| Goal of the exercise |
Output the listing below in full, exactly as written.

| Records for the exercise |
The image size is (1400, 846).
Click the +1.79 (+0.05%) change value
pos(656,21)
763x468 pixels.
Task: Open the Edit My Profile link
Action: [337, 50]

| Answer to the problem |
The image size is (1400, 846).
Click the +1.79 (+0.05%) change value
pos(656,21)
763x468 pixels.
Task: Open the Edit My Profile link
Action: [337, 50]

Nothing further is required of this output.